Álvaro Covões, responsável pela promotora do NOS Alive, criticou a atuação da Polícia de Segurança Pública (PSP) e do Instituto da Mobilidade e dos Transportes (IMT), que levaram a cabo uma operação STOP junto ao recinto do festival para multar motoristas da Cabify e Uber.

"Este país às vezes parecem dois países (...) Nós fazemos um esforço titânico para pôr Portugal no mapa, trazemos cá 118 jornalistas estrangeiros e 22 mil estrangeiros, ajudamos a vender Portugal lá fora e se o IMT decidiu fazer uma ação destas nestes dias, eu devia dar os parabéns porque vamos no caminho certo”, frisou o responsável ao Observador.

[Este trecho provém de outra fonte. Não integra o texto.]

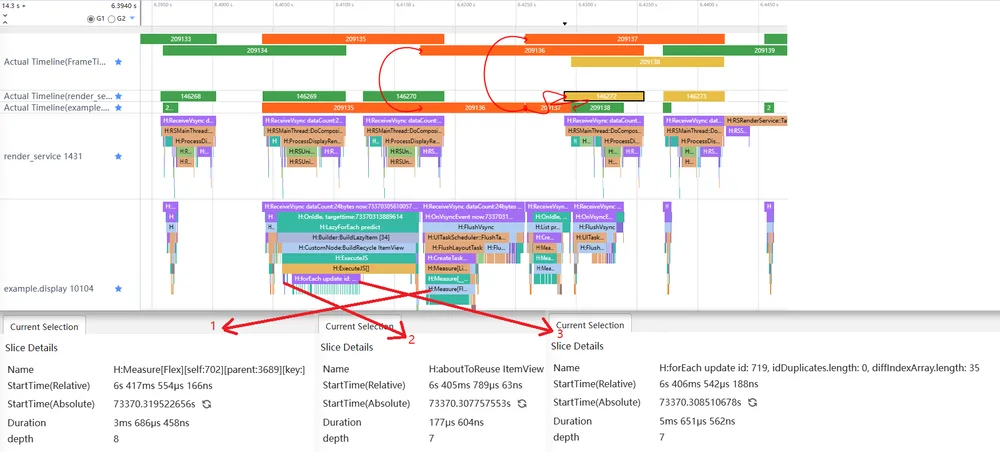The height and width of the screenshot is (452, 1000).
Task: Click star on Actual Timeline(render_se...) row
Action: click(x=118, y=96)
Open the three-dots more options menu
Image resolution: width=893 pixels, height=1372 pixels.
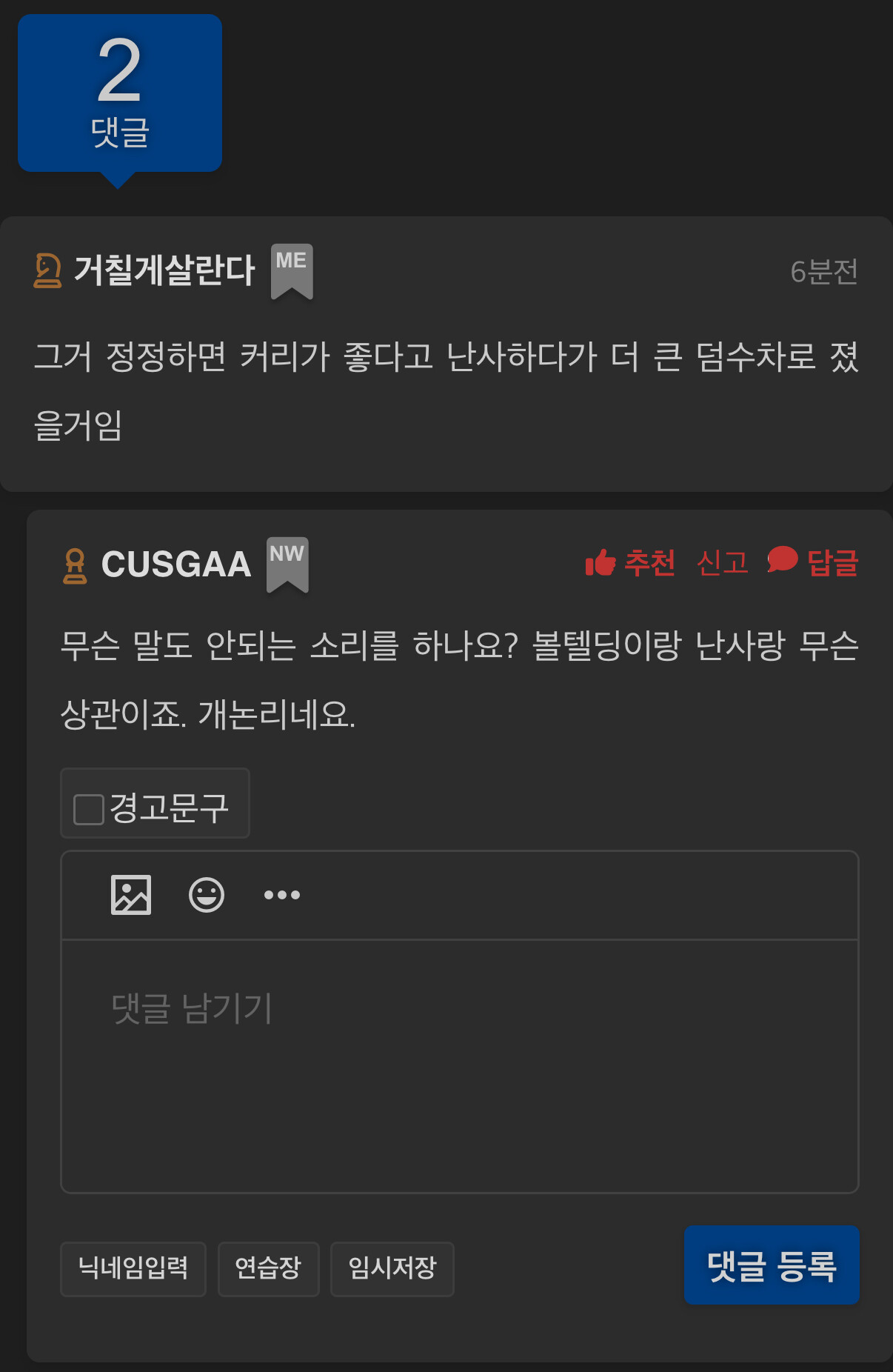[x=282, y=895]
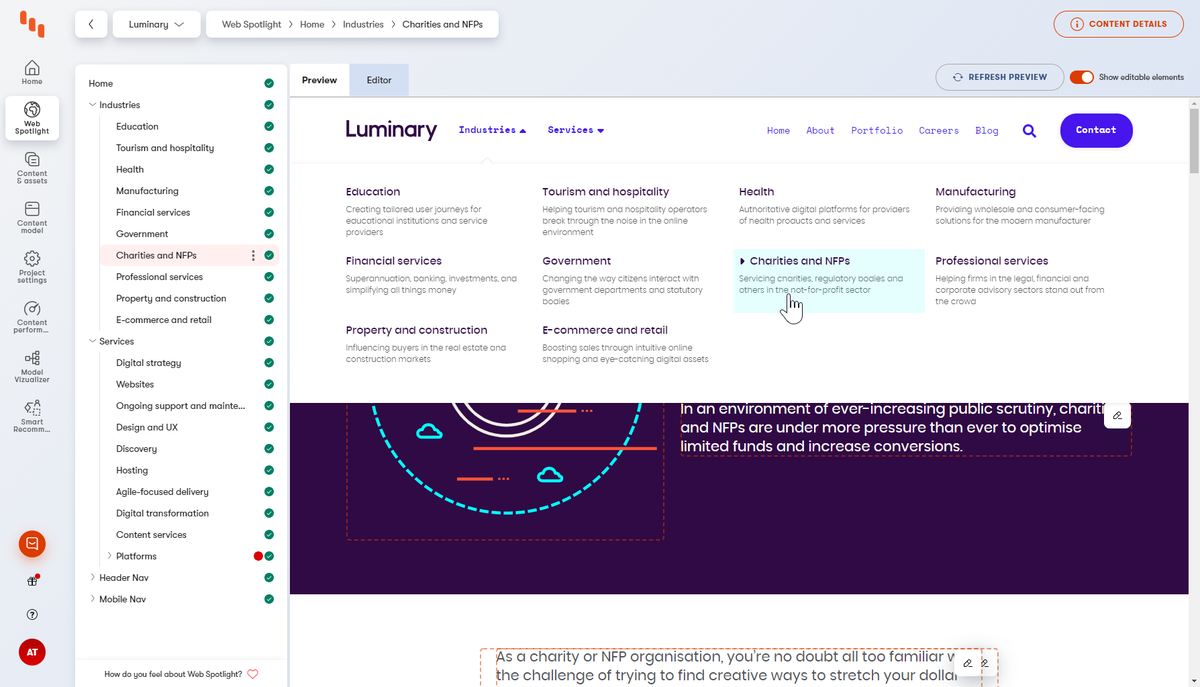Viewport: 1200px width, 687px height.
Task: Collapse the Industries section in the tree
Action: 94,104
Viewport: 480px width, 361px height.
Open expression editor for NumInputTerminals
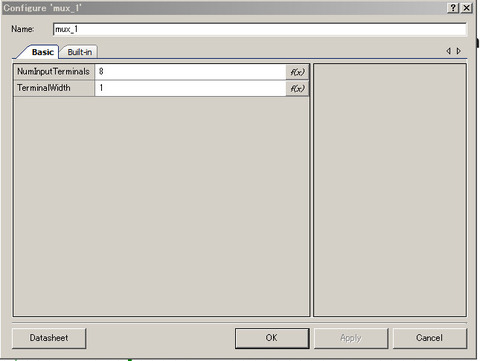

"Eu sei que a lei tem de ser cumprida, mas é 365 dias por ano e não só durante um evento desta natureza. Vou ficar muito atento a ver se, durante a Web Summit, que é um evento apoiado pelo Governo, o IMT vai fazer o mesmo. Vou mesmo", acrescentou Álvaro Covões.

Na entrevista ao Observador, Covões revelou também qual o artista mais caro da edição de 2018 do NOS Alive.  “O artista mais caro é o ministro das Finanças, o Dr. Centeno (...) Artista no bom sentido. É o que recebe mais”, gracejou.